Sono ammessi gli interessati che abbiano compiuto il diciottesimo anno di età, che siano fortemente motivati ad imparare e disposti a frequentare le lezioni per l’intera durata del corso.

Le lezioni si tengono nei giorni di mercoledì e venerdì, di pomeriggio (orario 16-18) o di sera (orario 19-21), a scelta del frequentante, in appositi locali del Museo Gracco di Pompei.

L’attestato di frequenza, rilasciato in occasione della mostra collettiva di fine anno che presenta gli elaborati di ciascun allievo, permette di essere ammessi a un secondo anno di corso, facoltativo, durante il quale si approfondisce la conoscenza delle tecniche pittoriche (pittura ad olio, tempera all’uovo su tavola, affresco pompeiano), applicandole a vari soggetti (natura morta, ritratto, paesaggio).

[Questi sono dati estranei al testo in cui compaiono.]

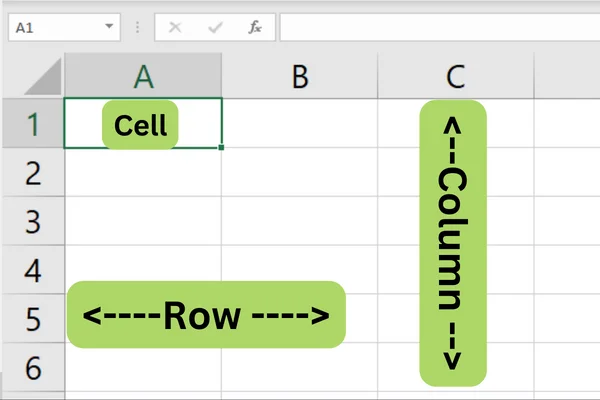This screenshot has height=400, width=600.
Task: Click the green Cell label in A1
Action: point(140,125)
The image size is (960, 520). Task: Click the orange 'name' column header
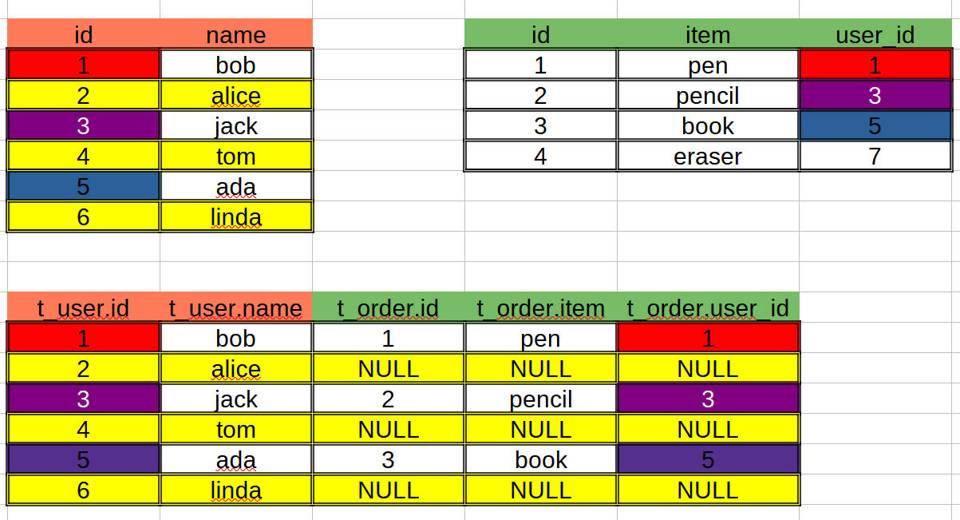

Gli allievi, guidati individualmente dal Maestro Franco Gracco nell’apprendimento di queste tecniche, acquisiscono discreta padronanza del mezzo pittorico, capacità autocritica, un miglior utilizzo delle proprie potenzialità, e, soprattutto, sul modello dell’antica pittura di Pompei, un particolare metodo di “osservazione” della realtà che permette di capire meglio il mondo e di relazionare in maniera più responsabile con l’ambiente.